En 2025, la spectaculaire ascension de Stake se heurte aujourd’hui à une tempête juridique sans précédent. Au cœur d’un réseau complexe mêlant influenceurs, studios de jeux, modèles sweepstakes et fondations offshore, Stake est aujourd’hui visé par une série de poursuites qui pourraient redéfinir les marges de l’industrie du jeu en ligne.
Naissance d’un empire et ticket vers l’ombre
L’histoire de Stake commence avec Ed Craven et Bijan Tehrani, anciens acteurs du monde du jeu vidéo qui transformèrent leur expertise en pari sur le futur du divertissement crypto. Dès 2017, leur plateforme a été bâtie autour d’un modèle hybride : des Gold Coins et Sweeps Coins censés détourner la législation américaine sur le jeu en ligne. Ce modèle promettait des revenus colossaux dans des territoires peu surveillés.

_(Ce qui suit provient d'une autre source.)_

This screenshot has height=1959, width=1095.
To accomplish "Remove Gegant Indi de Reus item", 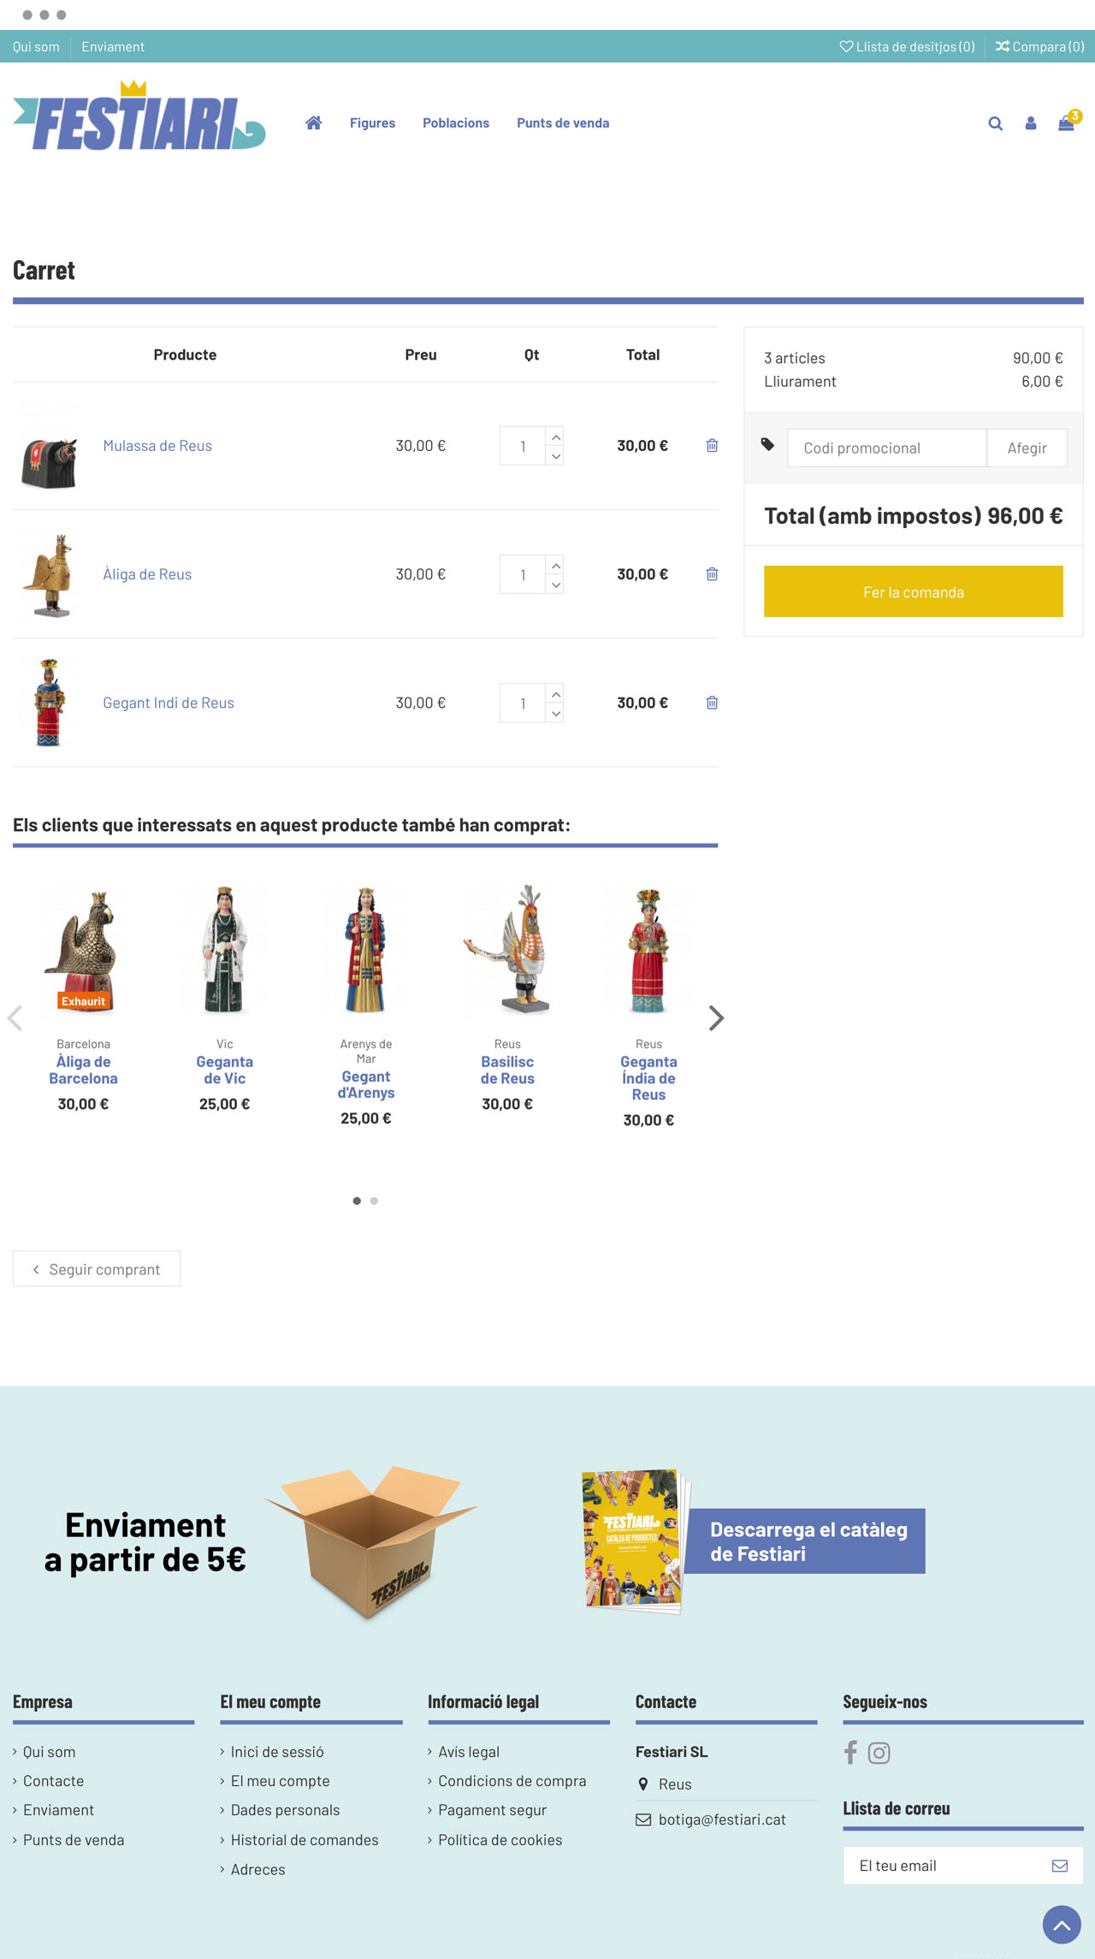I will pos(712,703).
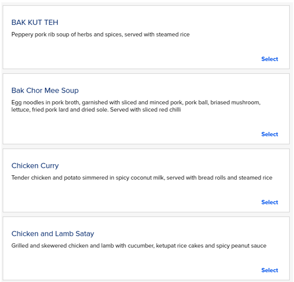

Mais cette frontière floue entre loterie et jeu est précisément celle qui a été exploitée. L’influence marketing, largement portée par des célébrités et des streamers, offrit à Stake une crédibilité et une couverture médiatique intense. Le modèle fonctionnait tant que l’ombre juridique restait faible. Mais aujourd’hui, ce voile tombe.
La tempête judiciaire
En 2025, Stake se retrouve au cœur d’au moins sept poursuites aux États-Unis, visant non seulement l’entité corporative, mais ses fondateurs, ses promoteurs et même ses fournisseurs.
Californie : la plainte emblématique
Le bureau du procureur de Los Angeles a engagé une action civile en août 2025 contre Stake.US, Ed Craven, Bijan Tehrani et plusieurs grands fournisseurs de jeux (Evolution, Pragmatic Play, Hacksaw, Red Tiger, NetEnt, etc.) pour opération de casino illégal déguisé en sweepstakes.
La plainte réclame le remboursement des pertes aux consommateurs californiens, des sanctions dissuasives et une injonction pour arrêter toute promotion dans l’État. Elle accuse Stake de publicité mensongère, de concurrence déloyale et de tromperie en masquant la nature réelle du produit.
Missouri : que risquent Drake et Adin Ross ?
En octobre 2025, une action collective déposée au Missouri cible Stake.US, le rappeur Drake et le streamer Adin Ross : ils sont accusés d’avoir promu un casino illégal déguisé en jeu social, induisant les consommateurs en erreur et normalisant les paris.
Selon la plainte, les influenceurs n’utilisent souvent pas leur propre argent lors des diffusions — un mécanisme de house money mis à disposition par Stake — tout en présentant leur activité comme authentique.
Autres États : Illinois, Alabama, Massachusetts, Caroline du Sud, Minnesota
Des poursuites similaires se multiplient :
- Dans le Minnesota, une plainte affirme que le modèle à double devise (Gold Coins / Stake Cash) constitue un jeu monnayable déguisé et viole les lois locales sur les jeux d’argent.
- En Illinois, Alabama, Massachusetts ou Caroline du Sud, des accusations de pratiques trompeuses, non disclosure de risques et d’activités non autorisées s’accumulent.
Au total, ce réseau de contentieux tente de percer le voile corporatif et d’atteindre les fonctions les plus en amont de l’écosystème Stake.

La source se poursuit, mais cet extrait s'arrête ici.